I wanted you to grow up in a house
of our own, like the one I had
with the backyard, and the sandbox,
the backyard swing, the slide, the trees,
their strong roots and towering limbs,
the bikes on the quiet street,
and the softball games we played in the street,
dodging the odd car passing the house,
climbing and dropping from the limbs
of trees. But instead of that we had
apartments, many of them, small trees
no good for climbing, the sandbox
in the park, or no sandbox,
mostly a busy city street
so I taught you about cars before trees.
If my foundation was that house
in Yakima, then what did you have?
My troubled limbs
turn in sleep.
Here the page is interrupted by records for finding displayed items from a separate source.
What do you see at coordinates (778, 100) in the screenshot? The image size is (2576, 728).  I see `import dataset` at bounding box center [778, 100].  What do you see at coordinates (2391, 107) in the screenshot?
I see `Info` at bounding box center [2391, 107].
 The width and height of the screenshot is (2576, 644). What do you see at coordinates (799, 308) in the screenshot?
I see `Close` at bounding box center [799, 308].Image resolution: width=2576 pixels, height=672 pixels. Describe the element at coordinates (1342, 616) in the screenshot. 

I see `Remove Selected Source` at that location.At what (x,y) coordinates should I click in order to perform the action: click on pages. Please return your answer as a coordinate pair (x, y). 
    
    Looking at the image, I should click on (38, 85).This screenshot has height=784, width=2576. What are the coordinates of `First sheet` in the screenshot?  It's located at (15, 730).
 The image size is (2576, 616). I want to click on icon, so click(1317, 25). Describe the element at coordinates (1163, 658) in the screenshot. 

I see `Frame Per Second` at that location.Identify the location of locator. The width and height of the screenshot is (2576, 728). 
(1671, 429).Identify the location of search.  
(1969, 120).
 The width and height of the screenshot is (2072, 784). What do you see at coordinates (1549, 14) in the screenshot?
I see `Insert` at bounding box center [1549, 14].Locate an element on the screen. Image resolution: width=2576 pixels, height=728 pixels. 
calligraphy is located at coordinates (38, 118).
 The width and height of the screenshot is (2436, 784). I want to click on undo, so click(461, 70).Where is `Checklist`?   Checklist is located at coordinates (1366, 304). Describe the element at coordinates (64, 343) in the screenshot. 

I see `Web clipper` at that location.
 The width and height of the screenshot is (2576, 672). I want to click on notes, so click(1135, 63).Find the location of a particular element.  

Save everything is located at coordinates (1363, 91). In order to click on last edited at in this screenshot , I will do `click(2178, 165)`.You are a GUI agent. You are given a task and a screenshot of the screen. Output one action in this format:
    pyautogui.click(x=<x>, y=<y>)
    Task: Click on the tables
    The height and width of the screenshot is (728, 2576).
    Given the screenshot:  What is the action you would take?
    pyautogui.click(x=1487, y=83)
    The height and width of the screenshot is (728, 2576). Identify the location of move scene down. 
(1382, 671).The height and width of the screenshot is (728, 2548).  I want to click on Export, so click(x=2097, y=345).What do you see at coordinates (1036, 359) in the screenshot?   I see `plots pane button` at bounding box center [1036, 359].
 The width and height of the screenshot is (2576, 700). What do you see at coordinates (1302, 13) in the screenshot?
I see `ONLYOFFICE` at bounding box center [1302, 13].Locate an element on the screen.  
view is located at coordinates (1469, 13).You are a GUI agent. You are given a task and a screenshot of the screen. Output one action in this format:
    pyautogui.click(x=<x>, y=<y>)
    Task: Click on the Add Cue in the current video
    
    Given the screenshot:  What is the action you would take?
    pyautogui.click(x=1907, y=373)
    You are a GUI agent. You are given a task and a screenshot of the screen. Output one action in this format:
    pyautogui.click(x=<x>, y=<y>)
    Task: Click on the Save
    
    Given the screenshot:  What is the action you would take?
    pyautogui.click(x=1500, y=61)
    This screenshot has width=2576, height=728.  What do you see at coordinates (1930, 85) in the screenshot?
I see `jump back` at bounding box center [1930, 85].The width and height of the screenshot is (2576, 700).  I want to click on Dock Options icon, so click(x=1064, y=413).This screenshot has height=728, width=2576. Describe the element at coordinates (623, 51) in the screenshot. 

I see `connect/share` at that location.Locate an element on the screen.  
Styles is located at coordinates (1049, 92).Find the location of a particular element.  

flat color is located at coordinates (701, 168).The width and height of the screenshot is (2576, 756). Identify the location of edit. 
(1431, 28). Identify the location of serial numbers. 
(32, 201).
My restless limbs
reach out for something, a puzzle box
that opens up in secret spaces, or dreams I had
of driving street to street
discovering I’d forgotten you; a house
where I kept finding extra rooms. Trees
were nowhere in those dreams. Trees
lurked on the outside of those dreams, their limbs
tapped on the walls of the house.
I kept a cup of sand in a box
I walked down a street
that led nowhere. We had
no compass. We had
no pole fashioned from a sacred gum tree
to mark the center of our universe. We wandered street
to street out past the four directions. Silence fills our limbs,
grows inside us like a garden in a window box
on the south side of an apartment house.
A coin found in the street, a playing card we had
lost in an old house, those orphan trees
we wrap our limbs around empty space in a box.